USING THE INFORMATION
#1 In the passage on the reception of Missing, what award did the film win at the 1982 Cannes Film Festival?
#2 Please echo the passage on the reception of Missing, starting with "Roger Ebert gave" and going on through "his favorite films.".
#3 Give what follows the last sentence of the passage on the reception of Missing.

Roger Ebert gave the film three stars, writing that while the film was being cited for courage in criticism of the U.S. government, the criticism was clouded by its direction, but the best scenes were where Lemmon and Spacek's character were bogged down by the embassy's "niceties" in their search:By the time Missing begins its crucial last half-hour, a strange thing has happened. We care about this dead American, and his wife and father, almost despite the movie. The performances of Spacek and Lemmon carry us along through the movie's undisciplined stylistic displays.
Vincent Canby, writing for The New York Times, positively reviewed the film's message and Ricardo Aronovich's cinematography.

The American filmmaker Wes Anderson listed Missing as one of his favorite films.

In his 2015 Movie Guide, Leonard Maltin awarded Missing three and a half stars, highlighting Lemmon's acting and crediting Costa-Gavras as a skilled director. The film has a 94% approval rating on Rotten Tomatoes, based on 35 reviews with the consensus: "Thanks in large part to strong performances from Sissy Spacek and Jack Lemmon, Missing is both a gripping character exploration and an effective political thriller." Metacritic, which uses a weighted average, assigned the film a score of 78 out of 100, based on 10 critics, indicating "generally favorable" reviews.

===Accolades===
Missing won the Palme d'Or (Golden Palm) at the 1982 Cannes Film Festival, while Lemmon was awarded Best Actor for his performance.

Screenshot grounding data
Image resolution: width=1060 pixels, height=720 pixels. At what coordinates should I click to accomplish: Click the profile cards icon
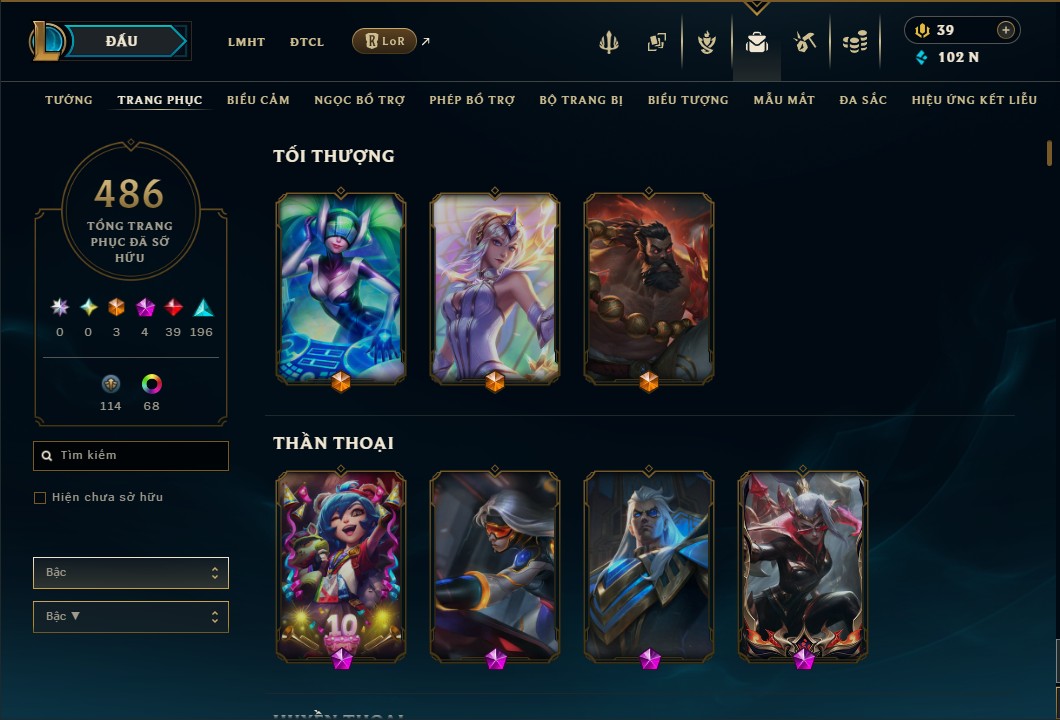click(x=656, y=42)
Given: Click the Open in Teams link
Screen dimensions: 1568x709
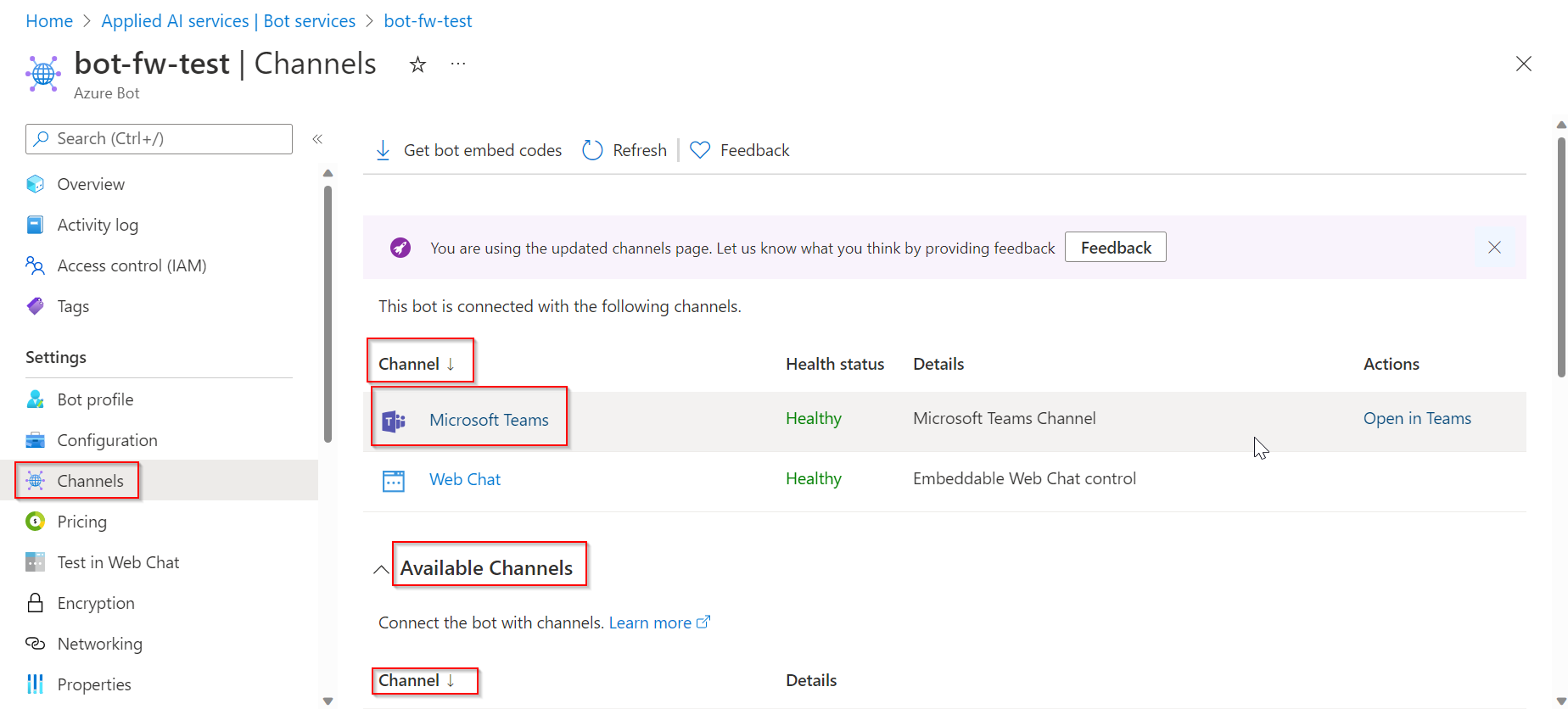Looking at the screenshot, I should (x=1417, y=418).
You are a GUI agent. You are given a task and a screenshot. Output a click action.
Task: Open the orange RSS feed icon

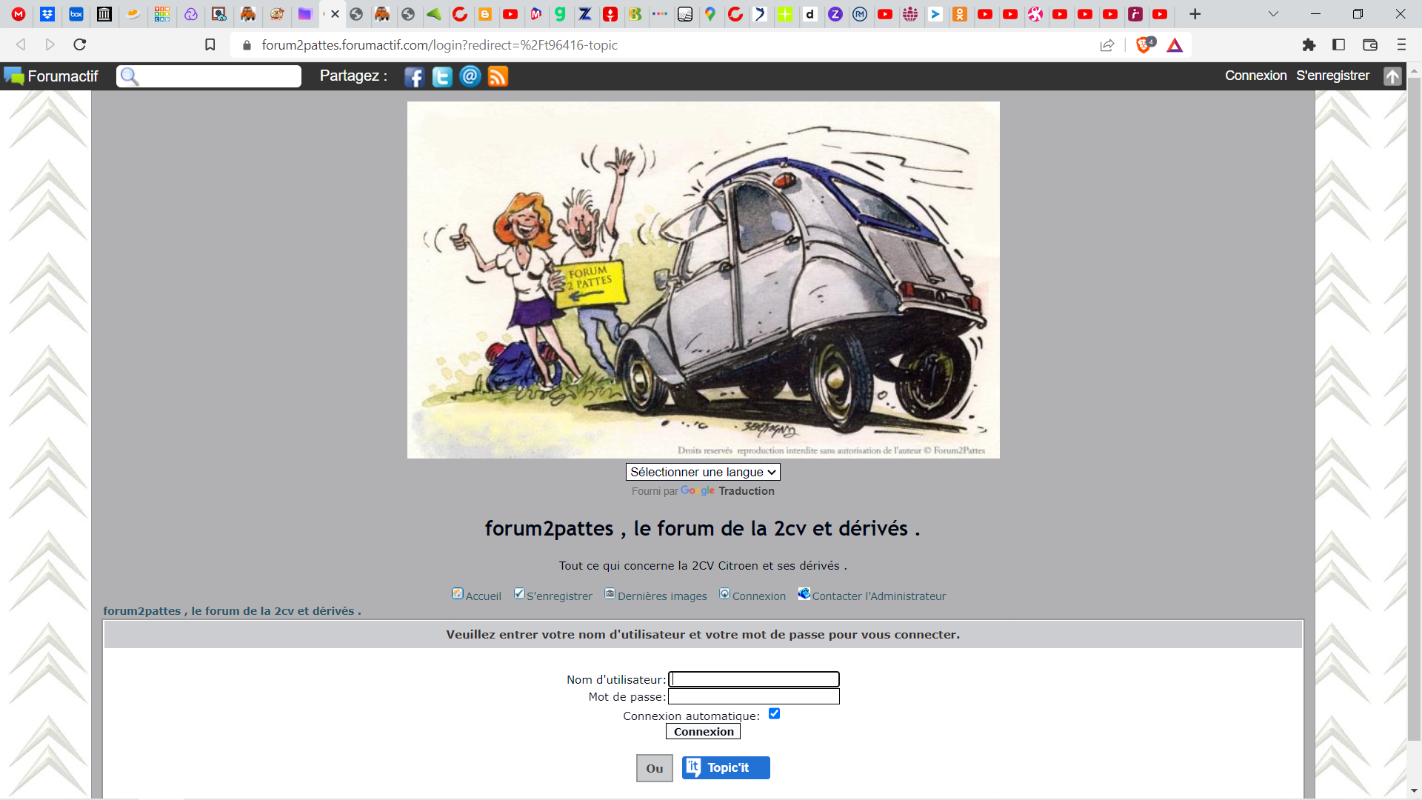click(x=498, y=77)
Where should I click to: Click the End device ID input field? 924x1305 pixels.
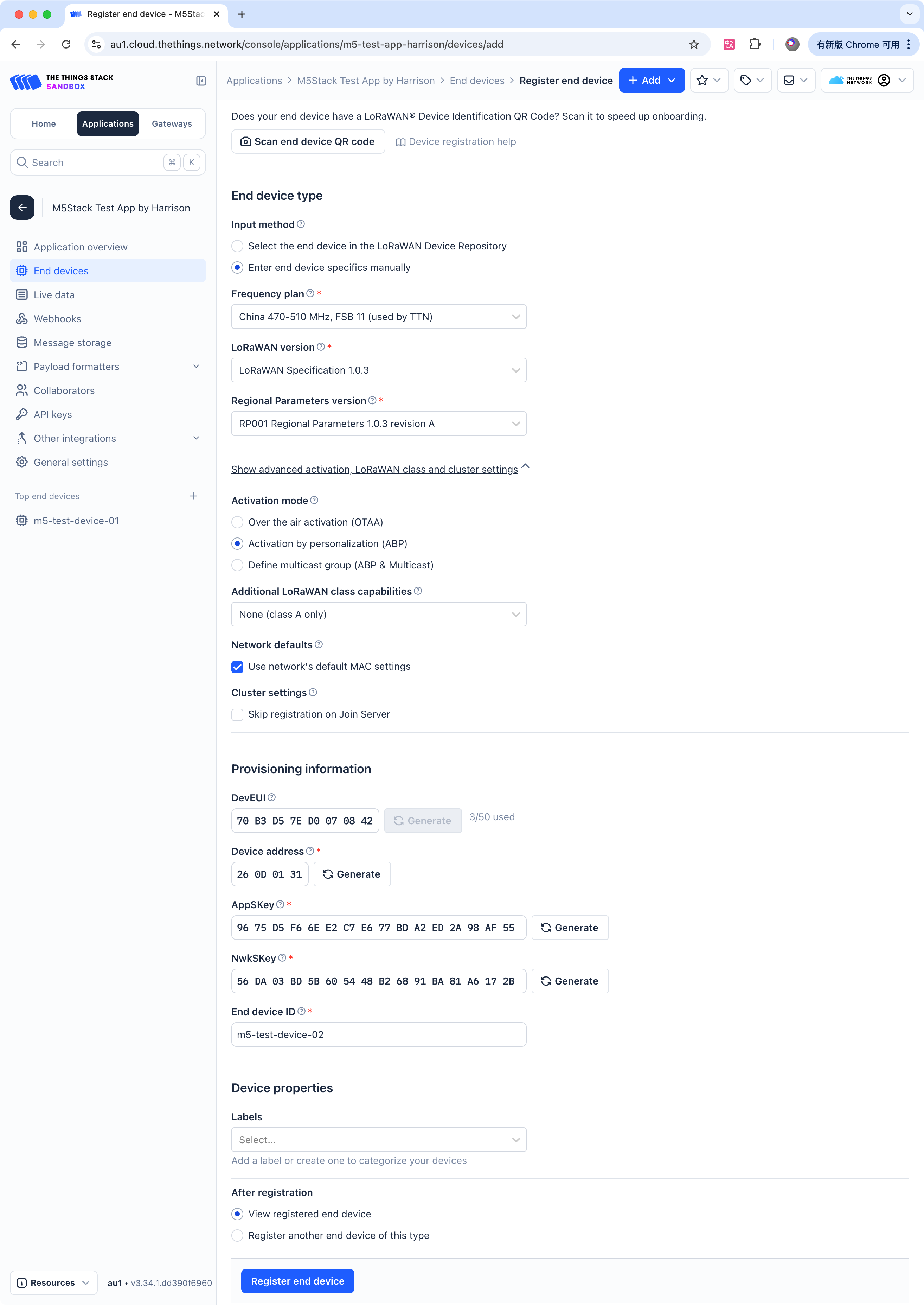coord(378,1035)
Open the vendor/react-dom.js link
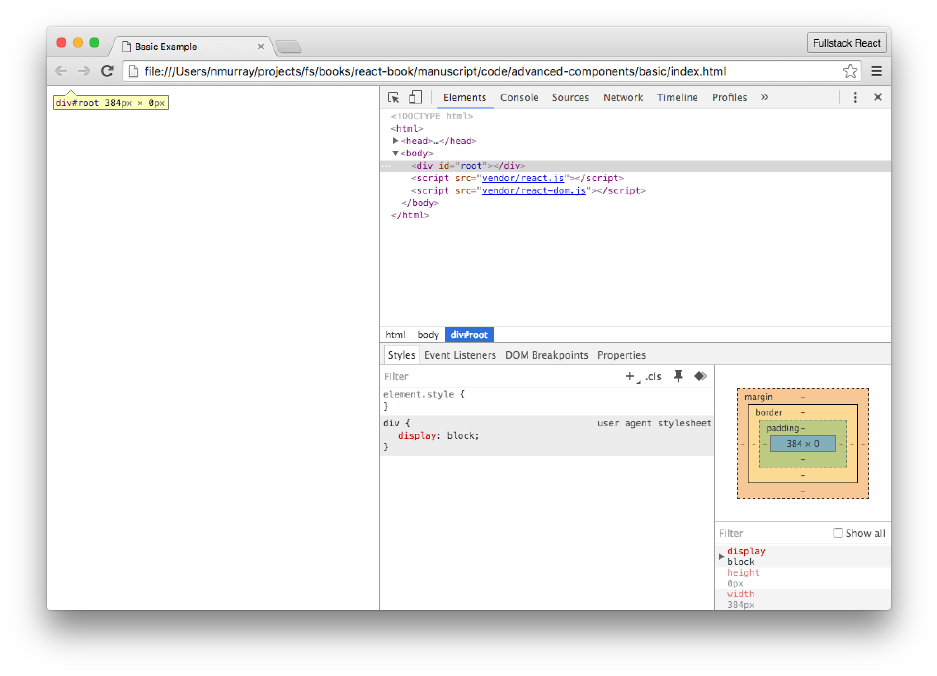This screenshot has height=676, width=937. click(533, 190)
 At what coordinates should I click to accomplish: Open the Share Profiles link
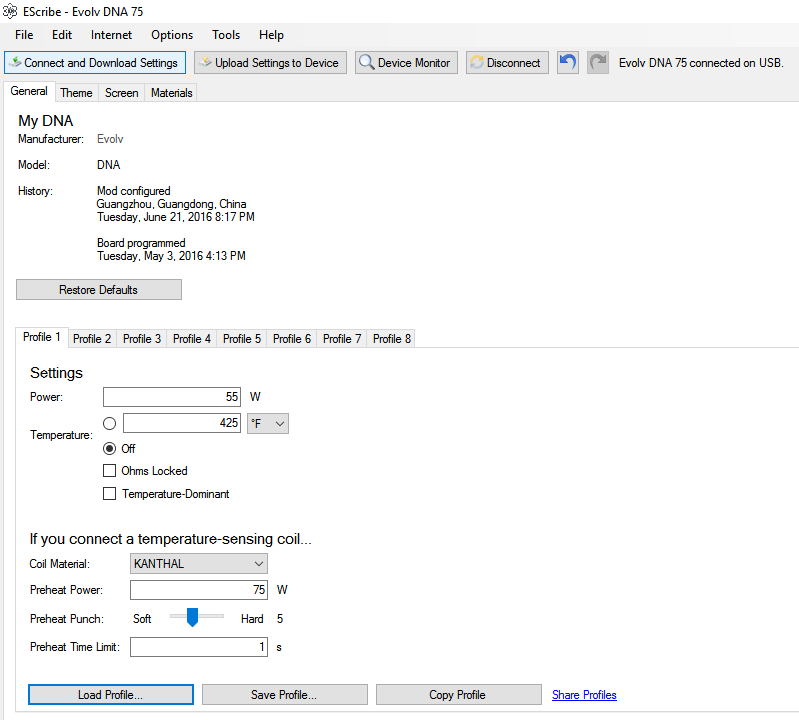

RESPONSES
#1 The Palme d'Or (Golden Palm).

#2
Roger Ebert gave the film three stars, writing that while the film was being cited for courage in criticism of the U.S. government, the criticism was clouded by its direction, but the best scenes were where Lemmon and Spacek's character were bogged down by the embassy's "niceties" in their search:By the time Missing begins its crucial last half-hour, a strange thing has happened. We care about this dead American, and his wife and father, almost despite the movie. The performances of Spacek and Lemmon carry us along through the movie's undisciplined stylistic displays.
Vincent Canby, writing for The New York Times, positively reviewed the film's message and Ricardo Aronovich's cinematography.

The American filmmaker Wes Anderson listed Missing as one of his favorite films.

#3
| Award | Date of ceremony | Category | Recipient(s) | Result | Ref(s) |
| Academy Awards | 11 April 1983 | Best Picture | Edward Lewis and Mildred Lewis | Nominated |  |
| Best Actor | Jack Lemmon | Nominated |
| Best Actress | Sissy Spacek | Nominated |
| Best Adapted Screenplay | Costa-Gavras and Donald Stewart | Won |
| British Academy Film Awards | 20 March 1983 | Best Film | Edward Lewis and Mildred Lewis | Nominated |  |
| Best Direction | Costa-Gavras | Nominated |
| Best Actor | Jack Lemmon | Nominated |
| Best Actress | Sissy Spacek | Nominated |
| Best Screenplay | Costa-Gavras and Donald Stewart | Won |
| Best Editing | Françoise Bonnot | Won |
| Best Score | Vangelis Papathanassiou | Nominated |
| Cannes Film Festival | 14 – 26 May 1982 | Palme d'Or | Costa-Gavras | Won |  |
| Best Actor | Jack Lemmon | Won |
| Golden Globes | 29 January 1983 | Best Motion Picture – Drama | Missing | Nominated |  |
| Best Director – Motion Picture | Costa-Gavras | Nominated |
| Best Screenplay | Costa-Gavras | Nominated |
| Best Actor in a Motion Picture – Drama | Jack Lemmon | Nominated |
| Best Actress in a Motion Picture – Drama | Sissy Spacek | Nominated |
| London Film Critics' Circle | 1982 | Best Film | Costa-Gavras | Won |  |
| National Board of Review | 14 February 1983 | Top Ten Films | Missing | Won |  |

==See also==
- Forced disappearance
- 1973 Chilean coup d'état
- Operation Condor (also known as Plan Condor)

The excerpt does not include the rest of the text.